TGF-D 1 was found to be expressed throughout the aneurismal aortic media, whereas controls only showed significant expression in the media adjacent to the adventitia layer, which is normally the most active. SMAD3 pull mice have the same trait as humans, with abnormal calcification of synovial joints with osteophytes (knee, vertebral bones, and sternum), loss of articular cartilage, inter vertebral degradation, and hyperplastic differentiation of articular chondrocytes. These findings support the importance of SMAD3-mediated signals in cartilage maintenance. Later studies in SMAD3 knock-out mice revealed a vascular phenotype characterized by progressive age-induced aortic root, ascending aorta dilation, aneurysm rupture, and aortic dissection.

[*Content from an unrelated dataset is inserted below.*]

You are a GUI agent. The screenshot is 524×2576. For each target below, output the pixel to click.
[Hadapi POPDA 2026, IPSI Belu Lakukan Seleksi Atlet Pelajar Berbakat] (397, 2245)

Binding of ligands TGF-I3 is a TGF-13 super family ligand that is found in three TGF-I3 and also found in humans TOF-131, TOF-132, and TOF-f33. TGF-13s are secreted inactively they are synthesized as propeptide precursors with a prodomain also known as a latency-associated peptide, or LAP and a mature domain, forming the Small Latent Complex (SLC). The Large Latent Complex (LLC) is formed by disulphide-bonding the Latent TGF-13-Binding Protein 1 (LTBP-1) to the LAP of the SLC. LTBP-1 has domains that interact with matrix molecules like micro fibrils, directing the LLC to the extracellular matrix. TGF-131 sequestration/release is determined by interactions between TGF-13 I and LTBP-1, as well as between LTBP-1 and matrix proteins. TGF-13 signaling is regulated by the extracellular matrix, which is an important regulatory mechanism.

Conclusion

Phosphorylation and receptor recruitment TGF-3 receptors have a cysteine-rich extracellular domain, a Trans membrane domain, and a serine/threonine-rich cytoplasmic domain. TGFBR1 is one of seven types I receptors or activin-like receptor kinases described, and five different types II receptors, including TGFBR2. The TGF-I3 ligand binds to the constitutively active TGF-I3 type II receptor dimer, which recruits a TGF-13 type I receptor dimer to form a complex that allows the type I receptor to be phosphorylated and activated.